The main objection insisted upon by the appellants is that the will is fatally
defective, because its attestation clause is not signed by the attesting
witnesses. There is no question that the signatures of the three witnesses to
the will do not appear at the bottom of the attestation clause, although the
page containing the same is signed by the witnesses on the left-hand
margin.
The petitioner and appellee contends that signatures of the three witnesses
on the left-hand margin conform substantially to the law and may be
deemed as their signatures to the attestation clause. This is untenable,
because said signatures are in compliance with the legal mandate that the
will be signed on the left-hand margin of all its pages. If an attestation
clause not signed by the three witnesses at the bottom thereof, be admitted
as sufficient, it would be easy to add such clause to a will on a subsequent
occasion and in the absence of the testator and any or all of the witnesses.

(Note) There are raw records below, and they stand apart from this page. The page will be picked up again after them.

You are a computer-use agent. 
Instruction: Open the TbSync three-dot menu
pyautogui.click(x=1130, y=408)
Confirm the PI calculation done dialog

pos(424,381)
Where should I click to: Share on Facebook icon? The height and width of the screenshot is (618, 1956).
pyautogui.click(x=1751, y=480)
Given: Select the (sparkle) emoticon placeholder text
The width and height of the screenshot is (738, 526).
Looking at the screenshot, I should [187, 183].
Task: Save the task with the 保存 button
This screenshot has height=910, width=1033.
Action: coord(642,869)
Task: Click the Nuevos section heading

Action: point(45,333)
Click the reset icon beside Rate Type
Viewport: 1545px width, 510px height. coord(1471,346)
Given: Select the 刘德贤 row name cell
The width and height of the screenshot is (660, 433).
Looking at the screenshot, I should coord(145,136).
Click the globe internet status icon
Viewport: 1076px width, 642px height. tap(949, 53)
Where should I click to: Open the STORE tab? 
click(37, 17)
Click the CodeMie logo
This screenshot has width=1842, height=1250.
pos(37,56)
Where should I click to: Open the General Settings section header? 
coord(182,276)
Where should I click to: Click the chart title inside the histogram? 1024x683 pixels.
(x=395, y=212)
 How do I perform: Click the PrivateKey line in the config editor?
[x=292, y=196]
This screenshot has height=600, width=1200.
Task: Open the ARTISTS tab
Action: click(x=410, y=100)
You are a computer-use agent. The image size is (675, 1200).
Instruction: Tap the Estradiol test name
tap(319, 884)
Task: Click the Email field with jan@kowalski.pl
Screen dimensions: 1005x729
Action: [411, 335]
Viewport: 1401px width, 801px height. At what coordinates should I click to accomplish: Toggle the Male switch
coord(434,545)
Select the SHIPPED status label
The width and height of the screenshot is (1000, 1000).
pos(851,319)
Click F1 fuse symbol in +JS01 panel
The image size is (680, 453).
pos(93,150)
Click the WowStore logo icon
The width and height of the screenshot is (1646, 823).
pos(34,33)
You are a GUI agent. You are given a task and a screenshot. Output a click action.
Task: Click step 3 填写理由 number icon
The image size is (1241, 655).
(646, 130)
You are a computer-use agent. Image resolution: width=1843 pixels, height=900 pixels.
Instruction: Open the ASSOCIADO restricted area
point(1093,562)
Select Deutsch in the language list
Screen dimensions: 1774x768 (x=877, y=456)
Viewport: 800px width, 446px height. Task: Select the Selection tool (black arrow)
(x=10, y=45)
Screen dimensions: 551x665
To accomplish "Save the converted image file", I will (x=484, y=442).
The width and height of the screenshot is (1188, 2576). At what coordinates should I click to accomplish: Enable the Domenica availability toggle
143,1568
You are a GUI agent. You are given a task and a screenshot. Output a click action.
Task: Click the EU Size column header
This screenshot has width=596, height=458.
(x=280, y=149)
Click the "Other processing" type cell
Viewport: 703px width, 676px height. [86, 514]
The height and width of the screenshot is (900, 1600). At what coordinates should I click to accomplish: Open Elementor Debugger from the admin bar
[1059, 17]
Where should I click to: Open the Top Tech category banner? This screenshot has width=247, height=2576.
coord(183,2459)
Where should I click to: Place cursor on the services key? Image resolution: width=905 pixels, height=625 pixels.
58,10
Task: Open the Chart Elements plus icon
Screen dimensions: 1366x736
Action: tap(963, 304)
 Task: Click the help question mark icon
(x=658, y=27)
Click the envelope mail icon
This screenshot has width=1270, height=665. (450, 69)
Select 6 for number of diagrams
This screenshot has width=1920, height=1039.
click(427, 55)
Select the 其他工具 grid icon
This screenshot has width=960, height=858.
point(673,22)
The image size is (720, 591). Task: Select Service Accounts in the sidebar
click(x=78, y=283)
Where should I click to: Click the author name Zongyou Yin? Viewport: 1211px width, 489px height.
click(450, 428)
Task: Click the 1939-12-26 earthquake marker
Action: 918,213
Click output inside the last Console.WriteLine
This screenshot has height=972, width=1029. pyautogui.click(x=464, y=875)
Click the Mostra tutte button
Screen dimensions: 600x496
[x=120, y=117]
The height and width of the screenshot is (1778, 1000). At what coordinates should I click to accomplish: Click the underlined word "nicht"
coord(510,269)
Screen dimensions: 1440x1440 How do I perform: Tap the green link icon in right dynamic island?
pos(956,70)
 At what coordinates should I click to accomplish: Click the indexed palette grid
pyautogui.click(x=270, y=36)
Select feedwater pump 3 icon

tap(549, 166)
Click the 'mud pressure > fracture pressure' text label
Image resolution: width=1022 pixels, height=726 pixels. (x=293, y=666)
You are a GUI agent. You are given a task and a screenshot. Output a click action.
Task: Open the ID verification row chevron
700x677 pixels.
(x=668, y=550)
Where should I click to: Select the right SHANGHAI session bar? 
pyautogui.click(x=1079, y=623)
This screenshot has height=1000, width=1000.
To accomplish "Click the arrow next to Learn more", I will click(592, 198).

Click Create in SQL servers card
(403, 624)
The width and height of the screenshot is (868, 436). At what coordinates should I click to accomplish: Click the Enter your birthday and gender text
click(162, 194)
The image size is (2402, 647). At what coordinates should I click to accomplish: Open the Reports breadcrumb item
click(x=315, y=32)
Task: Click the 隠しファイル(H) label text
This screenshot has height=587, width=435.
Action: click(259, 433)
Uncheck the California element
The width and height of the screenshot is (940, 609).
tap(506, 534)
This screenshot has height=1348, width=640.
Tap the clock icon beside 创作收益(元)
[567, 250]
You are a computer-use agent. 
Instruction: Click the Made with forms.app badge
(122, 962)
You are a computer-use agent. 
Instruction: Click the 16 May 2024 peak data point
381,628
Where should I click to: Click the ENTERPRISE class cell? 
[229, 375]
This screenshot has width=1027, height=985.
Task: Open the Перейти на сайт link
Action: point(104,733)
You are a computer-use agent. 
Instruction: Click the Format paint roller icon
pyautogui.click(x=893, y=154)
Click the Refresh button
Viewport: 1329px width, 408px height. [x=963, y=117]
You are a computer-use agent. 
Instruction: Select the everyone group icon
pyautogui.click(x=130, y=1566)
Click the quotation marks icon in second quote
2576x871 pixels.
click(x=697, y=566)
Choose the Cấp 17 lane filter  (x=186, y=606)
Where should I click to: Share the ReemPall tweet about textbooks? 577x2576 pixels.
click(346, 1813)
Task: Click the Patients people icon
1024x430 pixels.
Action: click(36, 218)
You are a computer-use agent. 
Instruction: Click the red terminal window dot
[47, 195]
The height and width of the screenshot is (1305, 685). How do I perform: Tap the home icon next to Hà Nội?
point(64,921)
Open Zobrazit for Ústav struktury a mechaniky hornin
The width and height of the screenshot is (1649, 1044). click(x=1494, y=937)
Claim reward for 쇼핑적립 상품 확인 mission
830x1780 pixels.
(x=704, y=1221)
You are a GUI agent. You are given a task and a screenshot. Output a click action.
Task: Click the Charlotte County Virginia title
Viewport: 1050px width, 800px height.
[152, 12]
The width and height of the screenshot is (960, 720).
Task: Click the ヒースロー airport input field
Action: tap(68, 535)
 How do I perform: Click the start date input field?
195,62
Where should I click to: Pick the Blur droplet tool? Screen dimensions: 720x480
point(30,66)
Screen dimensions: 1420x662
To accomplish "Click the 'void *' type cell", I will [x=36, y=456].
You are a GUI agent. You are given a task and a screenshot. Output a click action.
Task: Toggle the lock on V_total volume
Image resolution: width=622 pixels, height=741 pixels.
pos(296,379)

Wherefore, the appealed decision is reversed and the probate of the will in
question denied. So ordered with costs against the petitioner and appellee.
DISSENTING
The following observation made by this court in the Abangan case is very
fitting:
We should not also overlook the liberal trend of the New Civil Code in the
matter of interpretation of wills, the purpose of which, in case of doubt, is
to give such interpretation that would have the effect of preventing
intestacy (articles 788 and 791, New Civil Code).
DISSENTING
TUASON, J.,
I concur in Mr. Justice Bautista's dissenting opinion and may add that the
majority decision erroneously sets down as a fact that the attestation clause
was not signed, when the witnesses signatures appear on the left margin
and the real and only question is whether such signatures are legally
sufficient.
The only answer, in our humble opinion, is yes. The law on wills does not
provide that the attesting witness should sign the clause at the bottom. In
the absence of such provision, there is no reason why signatures on the
margin are not good. A letter is not any the less the writer's simply because
it was signed, not at the conventional place but on the side or on top.